Auch wenn es naiv klingt, aber ich wünsche mir mehr Ehrlichkeit in der Politik. Ich wünsche mir Männer und Frauen, die eine klare und eigene Meinung haben und den Mut, sie auch zu äußern - auch abseits von Mikrofonen und Diktiergeräten. Dass mein Wunsch in Erfüllung geht, glaube ich ehrlich gesagt nicht mehr, seitdem ich den Nachwuchs einiger Parteien kennen gelernt habe. Darunter war auch Thomas. Wir waren beide Teilnehmer an einem deutsch-russischen Jugendparlament in St. Petersburg. Das erste Mal fiel er mir auf, als er sich während der Veranstaltung um das Amt des Präsidenten bewarb. In einem Anzug, in dem sein jugendhafter Körper irgendwie quadratisch aussah, stand er vor uns und hielt seine Rede.
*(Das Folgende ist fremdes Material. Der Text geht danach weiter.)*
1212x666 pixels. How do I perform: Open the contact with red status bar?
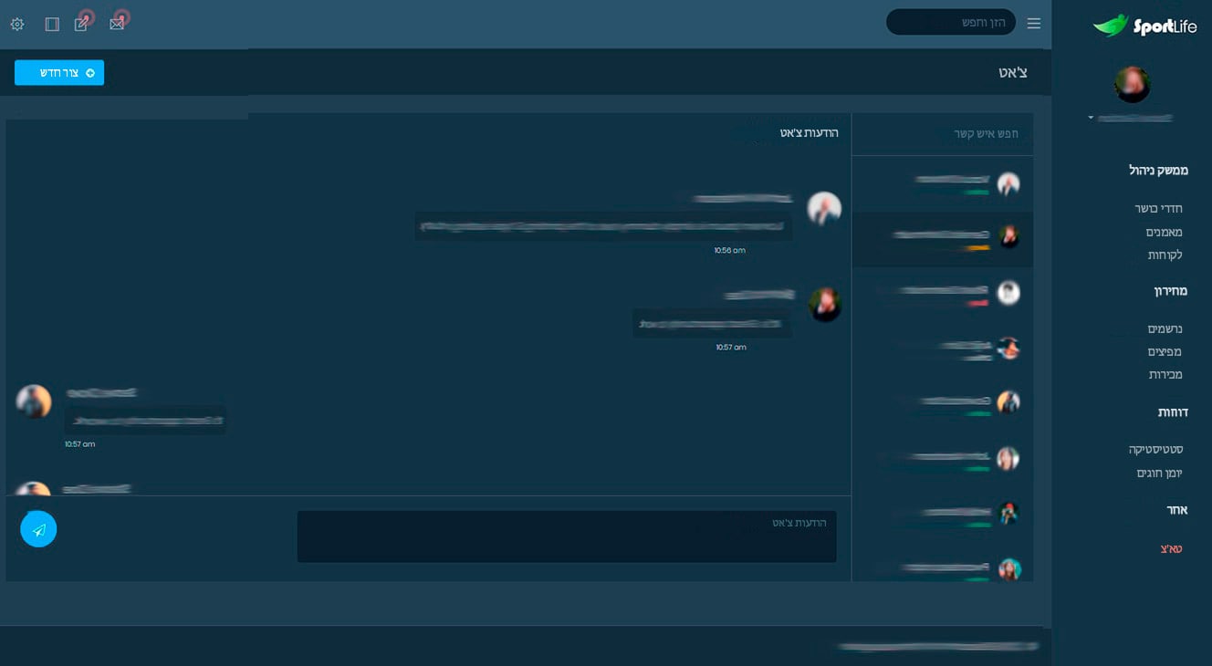943,294
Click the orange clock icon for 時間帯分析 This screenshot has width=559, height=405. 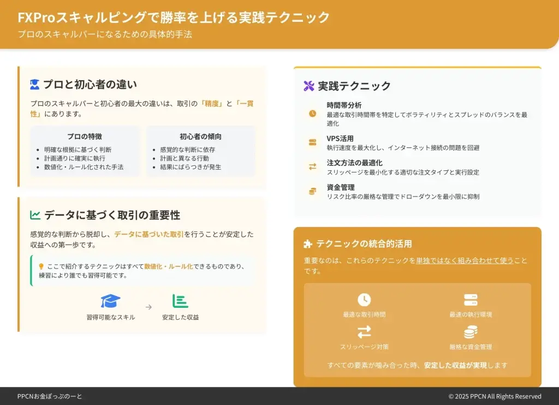point(312,114)
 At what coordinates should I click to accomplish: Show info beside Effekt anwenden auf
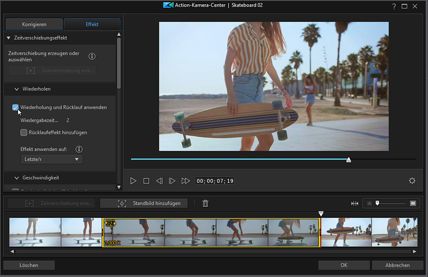[79, 149]
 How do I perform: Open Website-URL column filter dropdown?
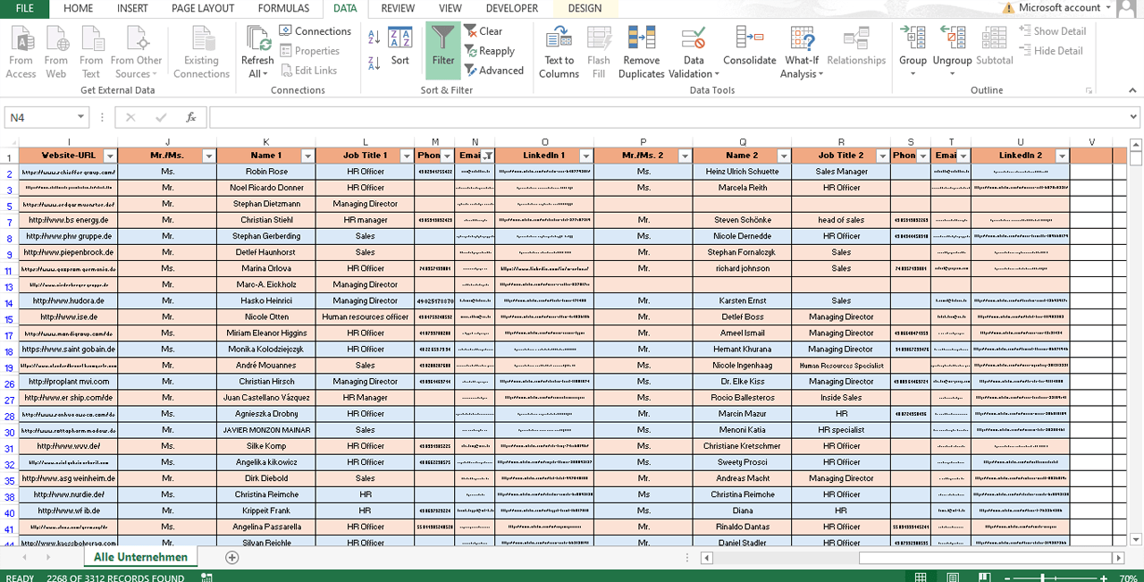110,156
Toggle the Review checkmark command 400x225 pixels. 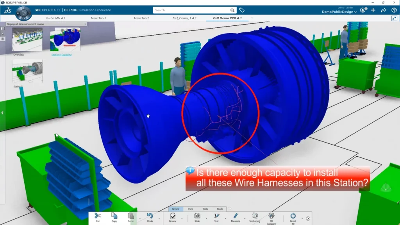pyautogui.click(x=173, y=216)
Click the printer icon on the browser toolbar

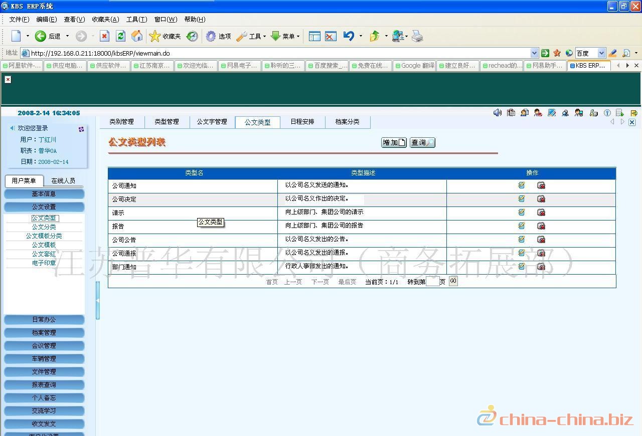click(x=417, y=36)
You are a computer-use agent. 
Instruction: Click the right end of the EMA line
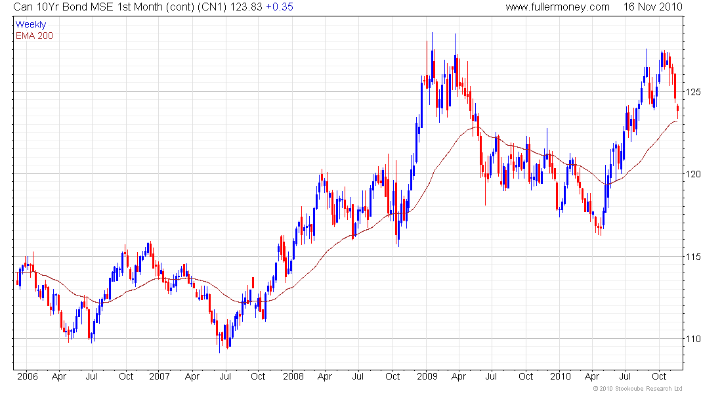coord(677,121)
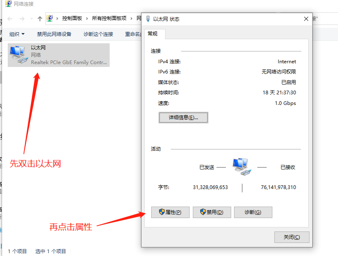Viewport: 338px width, 256px height.
Task: Navigate back with the back arrow
Action: tap(10, 19)
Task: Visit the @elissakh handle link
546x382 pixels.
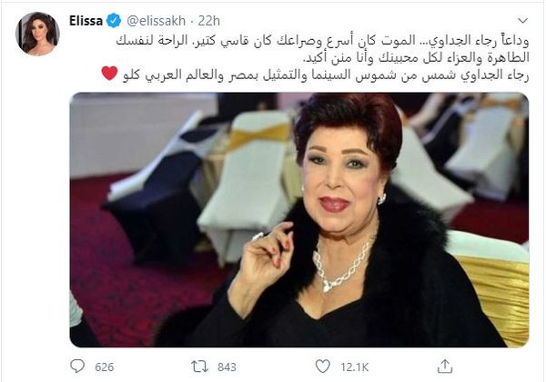Action: (x=156, y=21)
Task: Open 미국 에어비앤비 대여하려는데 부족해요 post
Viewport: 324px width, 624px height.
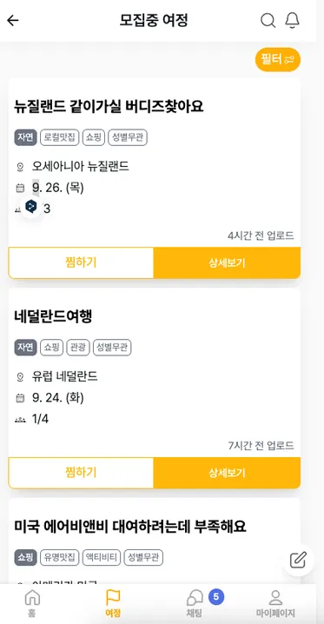Action: point(130,527)
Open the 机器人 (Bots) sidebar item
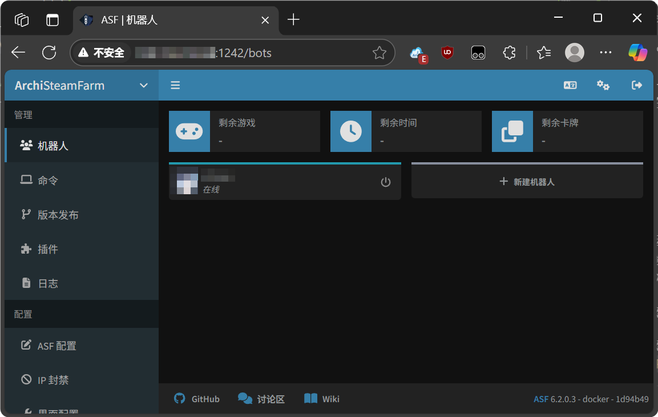Image resolution: width=658 pixels, height=417 pixels. pos(53,146)
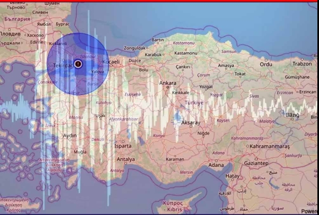Click the Aksaray city label
The width and height of the screenshot is (319, 215).
click(191, 123)
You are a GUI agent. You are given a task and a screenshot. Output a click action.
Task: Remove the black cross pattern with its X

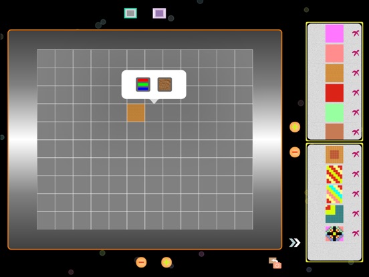pos(356,234)
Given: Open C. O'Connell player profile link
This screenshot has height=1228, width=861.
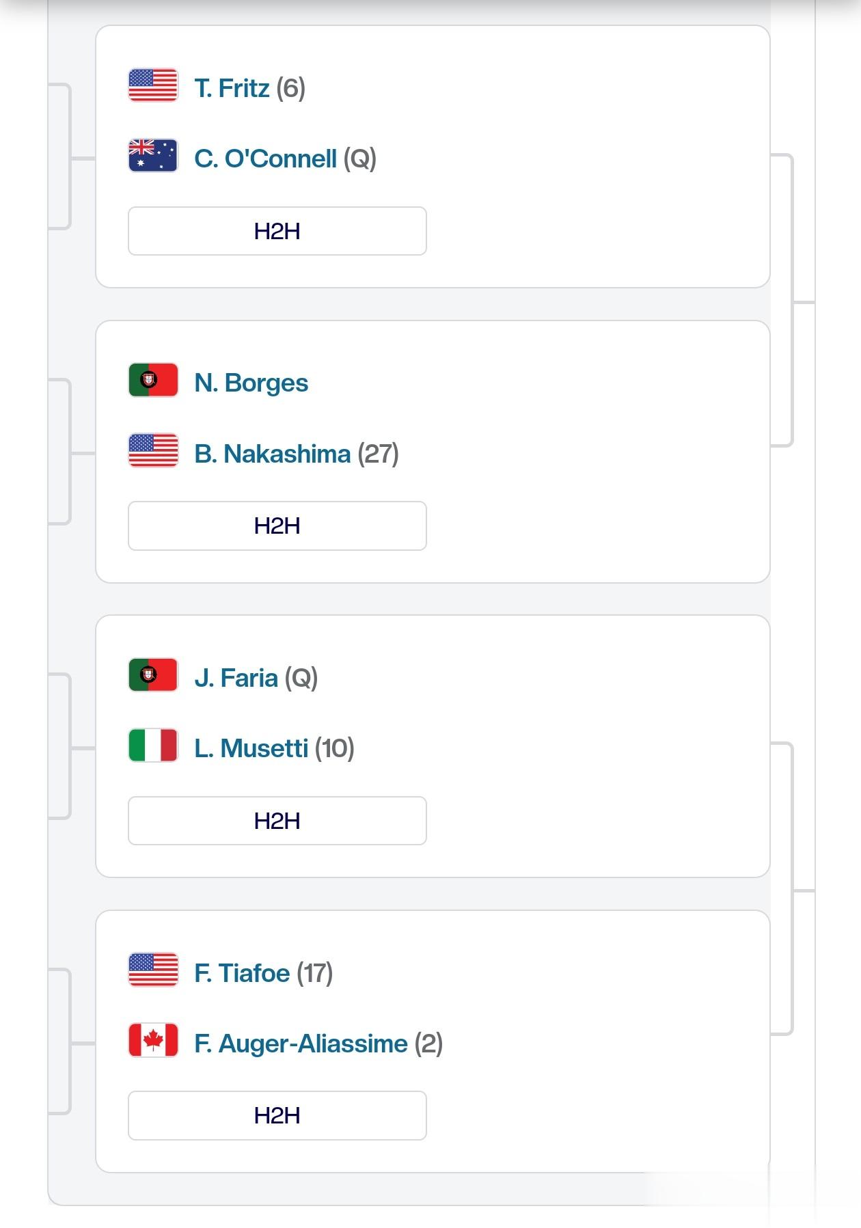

Schließlich klärte er die Frage, warum gerade er am besten für diesen Posten geeignet wäre: "Nun, da möchte ich den Kanzlerkandidaten der SPD, Frank-Walter Steinmeier, zitieren: Ich spiele nicht auf Platz, sondern auf Sieg", posaunte er. Ich verdrehte genervt die Augen. Die Wahl gewann er nicht. Zum Glück. Denn in den nächsten Tagen erkannte ich, dass Thomas in seinem Sprachschatz ausschließlich Politikerfloskeln angehäuft hatte. Vorrangig die von Gerhard Schröder.
Thomas ist eine politische Rampensau: 20 Jahre alt, engagiert gegen Rechts, Gründer eines lokalen Jugendparlaments, bei dem er selbst in fast allen Ausschüssen sitzt. Einer, wie ihn sich eine Partei wünschen kann. Aber: "Ich mache das alles für die Karriere", sagt der 20-Jährige. Es ist einer der wenigen Sätze, die mal nicht klingen wie aus dem Baukasten der politischen Rhetorik. Er offenbart damit für einen flüchtigen Moment sein wahres Gesicht.
Thomas wird es wohl nach oben schaffen. Dass er dort der Jugend seine Stimme leihen wird, glaube ich nicht - zu vergänglich scheint dieser Lebensabschnitt. Schon heute redet er lieber über die großen Themen, wie die Agenda 2010, als über fehlende Freizeitangebote für Jugendliche oder eine Veränderung des Bildungssystems.
Was hat der Jugendforscher noch gleich gesagt? Ungefähr alle sieben Jahre kommt der große Knall. Sieben Jahre ist es her, dass damals tausende Menschen in Deutschland gegen den Krieg in Afghanistan und für Frieden demonstrierten. Die Zeit ist reif, um mal wieder auf die Straße zu gehen. Geht jemand vor?
Die Autorin ist 22 Jahre alt. Sie ist Stipendiatin der Journalisten Akademie der Konrad-Adenauer-Stiftung.